Another European Union member state, Lithuania, donated and delivered 27,500 doses of the same vaccine to Armenia last Friday.
In early August, France pledged to provide 200,000 vaccine doses to the Armenia.
Since the beginning of the mass Covid-19 vaccination in Armenia on April 13, some 303,325 coronavirus vaccine shots have been administered as of September 5, 2021, Armenia’s Ministry of Health said today. It said also that 195,290 people have received the first doze of the vaccine and 108,035 both.
The campaign has been seriously hampered by widespread vaccine hesitancy. In a bid to accelerate it, the government is resorting to administrative measures.

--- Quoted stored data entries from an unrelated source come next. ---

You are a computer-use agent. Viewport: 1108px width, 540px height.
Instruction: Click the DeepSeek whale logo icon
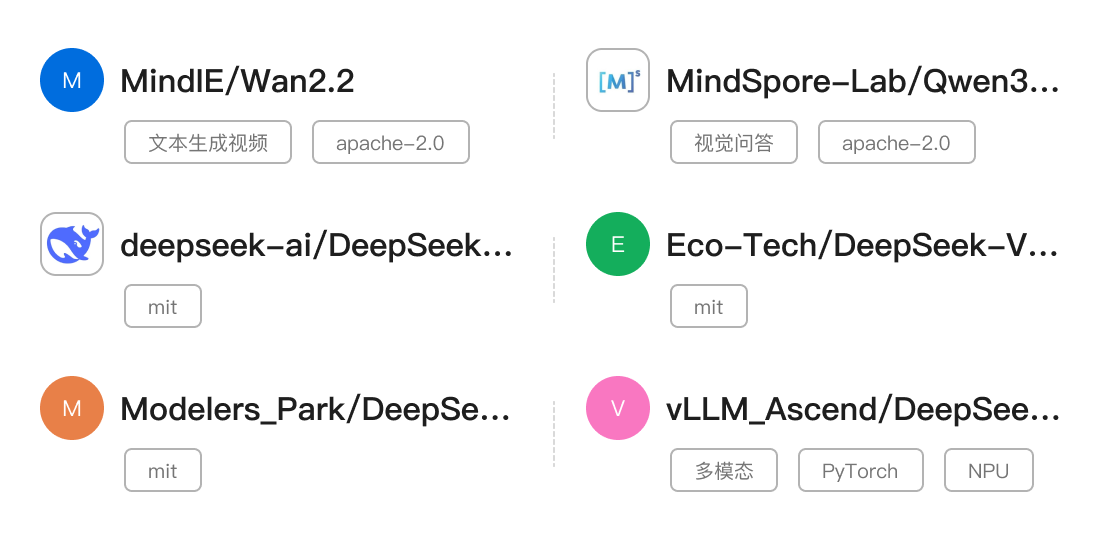72,244
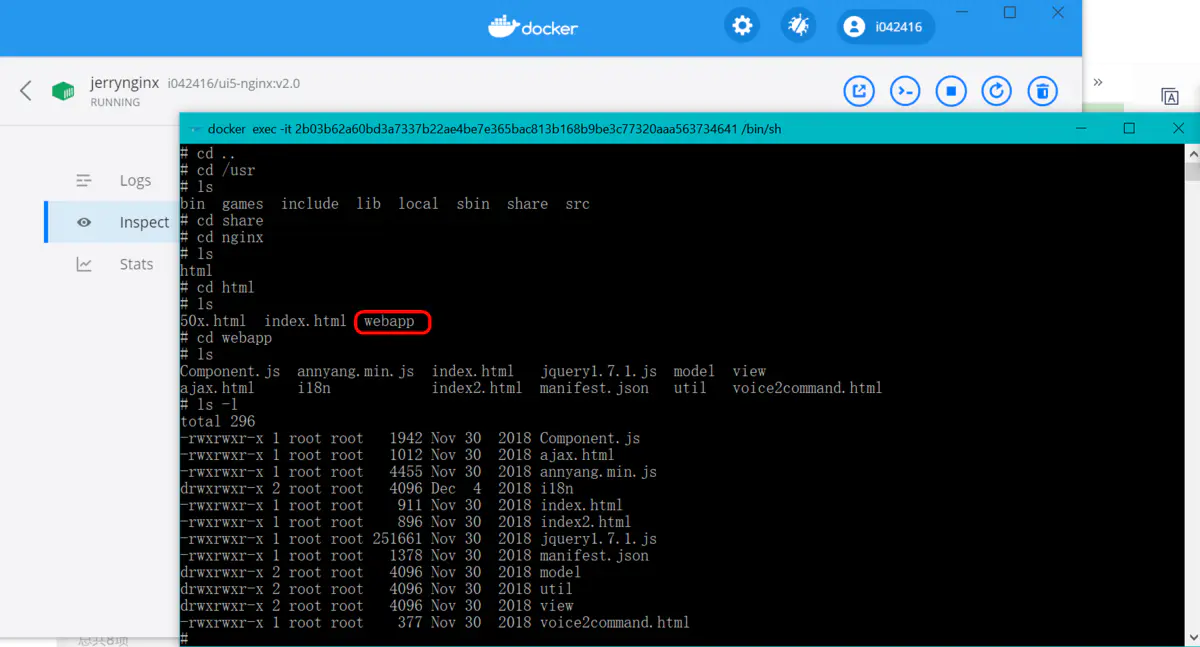Expand hidden actions via the chevron
The height and width of the screenshot is (647, 1200).
(1098, 83)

Health Minister Anahit Avanesyan on Monday reaffirmed her recent decision to require all public and private sector employees refusing vaccination to take coronavirus tests twice a month at their own expense. She said that entities and individuals not complying with the new requirement, effective from October 1, will risk fines.
In televised comments to the government’s press service, Avanesyan said health authorities will have enough vaccines to inoculate a much larger proportion of the population. The minister reaffirmed government plans to purchase this fall large quantities of vaccines manufactured by U.S. pharmaceutical companies such as Pfizer and Novavax.
The authorities have until now received and used only vaccines developed by Russia, China as well as Oxford University and the Anglo-Swedish company AstraZeneca.
Avanesian said a faster vaccine rollout is essential for countering a slow but steady increase in daily coronavirus cases, which began in June and is now threatening to overwhelm Armenia’s healthcare system.
She said the upward trend will likely continue in the weeks ahead given the start of a new academic year in the Armenian schools and universities. They were most recently reopened in December.
The Ministry of Health said on Monday morning that the number of coronavirus cases in Armenia has increased by 239 to a total of 245,264, 13 more people have died, bringing to 6,088 the total number of officially registered coronavirus-related deaths in the country. 9,617 people are currently being treated for COVID-19 in Armenia.